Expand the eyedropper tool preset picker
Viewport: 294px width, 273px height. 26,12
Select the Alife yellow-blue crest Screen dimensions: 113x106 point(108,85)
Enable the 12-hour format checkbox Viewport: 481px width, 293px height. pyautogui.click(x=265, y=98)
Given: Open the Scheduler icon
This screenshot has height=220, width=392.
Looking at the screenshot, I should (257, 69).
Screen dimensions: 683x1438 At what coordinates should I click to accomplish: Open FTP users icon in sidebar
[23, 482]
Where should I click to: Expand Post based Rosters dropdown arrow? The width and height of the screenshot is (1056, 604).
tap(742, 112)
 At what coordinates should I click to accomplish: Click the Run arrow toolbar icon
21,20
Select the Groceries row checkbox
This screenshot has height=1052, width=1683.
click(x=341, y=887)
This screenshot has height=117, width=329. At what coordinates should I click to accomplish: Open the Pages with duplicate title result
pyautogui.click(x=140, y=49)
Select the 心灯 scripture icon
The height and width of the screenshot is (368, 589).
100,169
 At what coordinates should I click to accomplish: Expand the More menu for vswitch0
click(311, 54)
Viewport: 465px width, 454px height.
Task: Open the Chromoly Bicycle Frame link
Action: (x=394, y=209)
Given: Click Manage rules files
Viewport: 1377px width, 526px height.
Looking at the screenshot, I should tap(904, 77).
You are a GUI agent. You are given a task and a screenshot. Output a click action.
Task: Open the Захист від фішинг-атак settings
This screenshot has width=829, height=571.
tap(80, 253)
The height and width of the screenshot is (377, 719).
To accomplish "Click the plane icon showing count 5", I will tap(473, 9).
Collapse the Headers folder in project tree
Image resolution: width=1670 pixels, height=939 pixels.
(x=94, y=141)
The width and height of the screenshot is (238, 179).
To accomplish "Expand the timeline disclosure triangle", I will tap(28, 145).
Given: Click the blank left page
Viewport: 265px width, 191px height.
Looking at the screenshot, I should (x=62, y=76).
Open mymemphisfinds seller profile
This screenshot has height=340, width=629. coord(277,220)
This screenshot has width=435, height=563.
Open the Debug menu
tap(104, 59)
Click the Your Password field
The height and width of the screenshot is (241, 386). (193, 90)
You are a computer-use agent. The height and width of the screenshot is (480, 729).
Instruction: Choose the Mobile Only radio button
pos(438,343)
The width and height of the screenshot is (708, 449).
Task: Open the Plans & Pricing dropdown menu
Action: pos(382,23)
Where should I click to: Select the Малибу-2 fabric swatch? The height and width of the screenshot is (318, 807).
------------
PROBLEM TO SOLVE - Pick out each line in the records above that contains the word "Viewport" and copy those lines.

OUTPUT -
Viewport: 294px width, 273px height. 26,12
Enable the 12-hour format checkbox Viewport: 481px width, 293px height. pyautogui.click(x=265, y=98)
Viewport: 465px width, 454px height.
Viewport: 1377px width, 526px height.
Viewport: 265px width, 191px height.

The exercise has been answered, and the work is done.